We report a systematic study of the layered lithium nitridocuprates Li3 − xCuxN with 0.1 ≤ x ≤ 0.39. The structural data obtained from experimental XRD patterns, Rietveld refinements and unit cell parameters calculation vs x, indicate that copper (I) substitute interlayer lithium ions in the parent nitride Li3N to form the Li3 − xCuxN compound without any Li vacancy in the Li2N− layer. Electrochemical results report Li insertion into the corresponding layered structures cannot take place in the 1.2/0.02 V voltage range as in the case of lithium into nitridonickelates and nitridocobaltates. However, in the initial charge process of Li3 − xCuxN at 1.4 V leading to a specific capacity higher than 1000 mA h/g, the oxidation of copper and nitride ions is probably involved inducing a strong structural disordering process.

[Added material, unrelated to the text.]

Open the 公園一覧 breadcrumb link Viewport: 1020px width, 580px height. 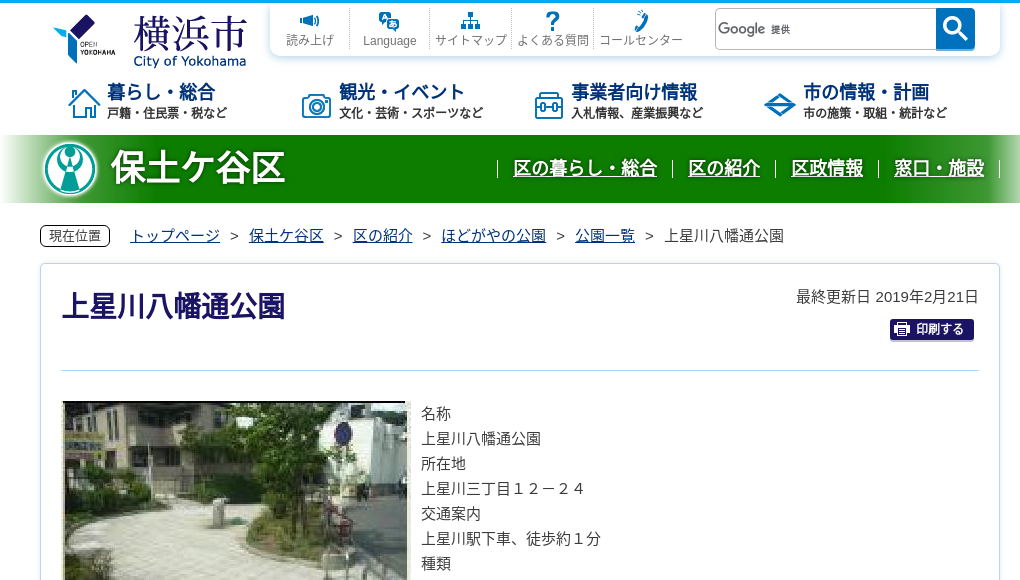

As a consequence a new rechargeable electrochemical system characterized by discharge–charge potential of ≈ 0.3 V/1.2 V appears from the second cycle. Cycling experiments 0.02 V voltage/0.02 V range induce a complete destruction of the layered host lattice and the presence of Cu3N in the charge state suggests a conversion reaction. The capacity recovered in the 1.4/0.02 V range practically stabilizes around 500 mA h/g after 20 cycles.